London To Tech Startups: Please Don't Mind the Brexit Gap (cnet.com)
An anonymous reader writes: The UK faces a potential economic backlash from its decision to exit the European Union, but London Mayor Sadiq Khan doesn't think tech startups should be worried. Khan on Monday stopped in New York while on a goodwill tour that included visits to Montreal and Chicago. His mission: to win back the hearts of tech companies that may be turned off by Brexit. The breakup looks bleak for tech, with nearly nine out of 10 British tech leaders opposing Brexit before the June vote. And while the effects of Brexit haven't taken hold yet, Khan remains optimistic about London. The British metropolis remains Europe's hub for the technology sector, Khan said, citing a poll commissioned by London & Partners, the mayor's economic promotional company. "London's been open to people, to trade and to ideas for more than a thousand years, and that's not going to change," Khan said Monday at the Chelsea office of workspace company WeWork. The survey reached out to more than 200 US tech executives, who believe London is the best city in which to build a startup in Europe, beating out Berlin, Paris and Dublin. While Brexit means London soon won't have access to the EU's open market across the continent, US tech leaders still choose the city for its "favorable time zones and lack of language barriers," according to a statement from the mayor's office.

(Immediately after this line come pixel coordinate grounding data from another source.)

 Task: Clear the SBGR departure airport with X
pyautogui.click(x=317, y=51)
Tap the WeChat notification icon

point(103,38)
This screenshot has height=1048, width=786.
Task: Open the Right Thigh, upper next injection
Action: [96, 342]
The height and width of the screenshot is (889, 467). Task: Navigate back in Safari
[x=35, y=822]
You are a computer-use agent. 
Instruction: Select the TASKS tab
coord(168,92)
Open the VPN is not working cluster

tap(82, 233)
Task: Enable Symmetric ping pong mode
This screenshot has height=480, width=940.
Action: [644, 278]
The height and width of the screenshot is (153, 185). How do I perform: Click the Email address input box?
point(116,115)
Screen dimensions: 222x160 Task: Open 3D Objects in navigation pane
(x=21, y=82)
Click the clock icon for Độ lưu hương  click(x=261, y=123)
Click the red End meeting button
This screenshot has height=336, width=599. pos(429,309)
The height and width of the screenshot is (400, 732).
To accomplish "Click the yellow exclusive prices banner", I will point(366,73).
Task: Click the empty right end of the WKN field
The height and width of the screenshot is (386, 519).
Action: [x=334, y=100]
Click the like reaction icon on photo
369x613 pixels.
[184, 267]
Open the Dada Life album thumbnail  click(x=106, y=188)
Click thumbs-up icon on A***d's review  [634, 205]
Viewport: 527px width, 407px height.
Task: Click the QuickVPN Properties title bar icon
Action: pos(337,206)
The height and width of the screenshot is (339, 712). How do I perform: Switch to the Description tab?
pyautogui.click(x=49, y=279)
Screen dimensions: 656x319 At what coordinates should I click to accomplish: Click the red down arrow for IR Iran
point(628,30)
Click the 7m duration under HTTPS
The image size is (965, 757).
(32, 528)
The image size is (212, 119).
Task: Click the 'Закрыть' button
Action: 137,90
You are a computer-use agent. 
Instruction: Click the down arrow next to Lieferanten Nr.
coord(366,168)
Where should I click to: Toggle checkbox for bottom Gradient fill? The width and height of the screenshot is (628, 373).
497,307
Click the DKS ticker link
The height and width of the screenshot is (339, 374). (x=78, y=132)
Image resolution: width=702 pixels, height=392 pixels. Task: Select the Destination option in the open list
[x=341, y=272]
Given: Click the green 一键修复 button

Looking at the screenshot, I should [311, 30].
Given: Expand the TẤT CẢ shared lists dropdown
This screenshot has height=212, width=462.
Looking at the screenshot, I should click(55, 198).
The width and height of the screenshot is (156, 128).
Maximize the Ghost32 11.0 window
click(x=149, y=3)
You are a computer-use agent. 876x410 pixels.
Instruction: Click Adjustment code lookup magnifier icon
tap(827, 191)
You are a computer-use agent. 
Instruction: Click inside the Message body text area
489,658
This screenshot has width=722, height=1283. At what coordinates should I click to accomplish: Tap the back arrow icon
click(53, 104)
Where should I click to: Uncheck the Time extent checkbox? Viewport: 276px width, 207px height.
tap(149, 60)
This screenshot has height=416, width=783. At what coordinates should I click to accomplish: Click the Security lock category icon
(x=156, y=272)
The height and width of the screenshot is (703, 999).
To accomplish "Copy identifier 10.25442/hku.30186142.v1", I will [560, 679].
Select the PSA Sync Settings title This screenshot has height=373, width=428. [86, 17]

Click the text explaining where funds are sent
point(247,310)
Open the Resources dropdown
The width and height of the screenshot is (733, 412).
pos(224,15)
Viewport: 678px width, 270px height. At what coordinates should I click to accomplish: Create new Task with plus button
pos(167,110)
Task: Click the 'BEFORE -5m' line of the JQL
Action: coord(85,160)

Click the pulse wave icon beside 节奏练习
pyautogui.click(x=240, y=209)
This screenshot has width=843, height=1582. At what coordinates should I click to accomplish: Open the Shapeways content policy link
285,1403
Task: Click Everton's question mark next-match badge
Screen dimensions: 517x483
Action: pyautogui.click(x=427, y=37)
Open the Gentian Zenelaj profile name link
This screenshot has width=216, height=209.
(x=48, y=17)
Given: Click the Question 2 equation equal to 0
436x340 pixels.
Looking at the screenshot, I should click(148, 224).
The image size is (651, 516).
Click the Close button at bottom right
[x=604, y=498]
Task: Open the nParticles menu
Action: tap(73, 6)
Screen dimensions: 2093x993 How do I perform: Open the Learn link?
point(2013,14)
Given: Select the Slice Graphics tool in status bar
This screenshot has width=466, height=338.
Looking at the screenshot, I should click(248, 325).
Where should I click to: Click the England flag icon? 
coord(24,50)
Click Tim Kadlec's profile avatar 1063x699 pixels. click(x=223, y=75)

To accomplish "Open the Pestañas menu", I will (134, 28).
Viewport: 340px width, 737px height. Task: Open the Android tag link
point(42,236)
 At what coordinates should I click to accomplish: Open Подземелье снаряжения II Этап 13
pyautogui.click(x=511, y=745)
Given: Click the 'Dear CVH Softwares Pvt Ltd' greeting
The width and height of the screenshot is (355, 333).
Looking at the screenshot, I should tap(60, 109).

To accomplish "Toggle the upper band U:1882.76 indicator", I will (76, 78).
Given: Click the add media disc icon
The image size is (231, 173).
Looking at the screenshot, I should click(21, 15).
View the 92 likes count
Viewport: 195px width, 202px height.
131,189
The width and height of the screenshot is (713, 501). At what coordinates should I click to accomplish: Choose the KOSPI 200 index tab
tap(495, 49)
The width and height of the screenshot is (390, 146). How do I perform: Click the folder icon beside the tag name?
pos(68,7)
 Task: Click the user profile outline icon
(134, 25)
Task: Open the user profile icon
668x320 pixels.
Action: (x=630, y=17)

Nobody knows yet whether this will turn out to be true. The negotiators may be able to cook up some deal that keeps the UK within the single market but outside the European Union (broadly as happens for Norway). On the other hand, a complete break is also a possibility.
-- Ed Avis ed@membled.com
If tax evading tech companies are sick of being dragged through European courts and fined hundreds of millions of euros, perhaps they should welcome Brexit with open arms. Imagine, a small island nation that will be easily influenced by promises from corporations to win votes for the politically ambitious. Everything is up for negotiation in the UK.
Brexit means that the UK can be the new America for these tech companies.
“Common sense is not so common.” — Voltaire
> nine out of 10 British tech leaders opposing Brexit before the June vote
Yeah It had little/nothing to do with potential markets. It was all to do with holes in the UK labour laws meaning that companies based there could continue to replace local skilled workforce en masse with cheaper foreign labour, which was a practice already illegal in most other EU countries.
... compared to Dublin, London's time zone and English is a HUGE competitive advantage
"open market" has always been inside a group, and means it is much easier to do business since the rules are the same, hence extending across europe is easy.
If you're outside of that market, then it doesn't mean you cannot enter it, just that you'll have to go through the usual painful process of inter-country rules. And frankly the EU market has historically been easier to enter than the US market. Protectionism is much lower in the EU than in the US.
So EU-to-EU is an open market. EU-to-Others is a controlled market as anything else in this world.
I used to travel to the UK quite regularly, in the 80's and some in the 90's. I would not recognize it now, in many ways. they have gone so far into the nanny state and citizen spying, I would never voluntarily move to england and I don't even really want to fly there anymore.
england has jumped the shark and they have so many problems, it would be absurd for a new tech company to move there. the only reason would be for localized business or to have local feet on the ground. but to start a tech company there? LOL, indeed.
--
"It is now safe to switch off your computer."
Khan!!!!
--- Captain Kirk
love is just extroverted narcissism
if a country needs to be in the EU to have access to another country's markets, then that is NOT an "open market"
What David Davis (the minister for Brexit), and many other English people just realised in the last month or so is that you can't make trade deals with individual EU member states because the EU is a single market. You make a trade deal with the EU not with France, Germany, Holland etc.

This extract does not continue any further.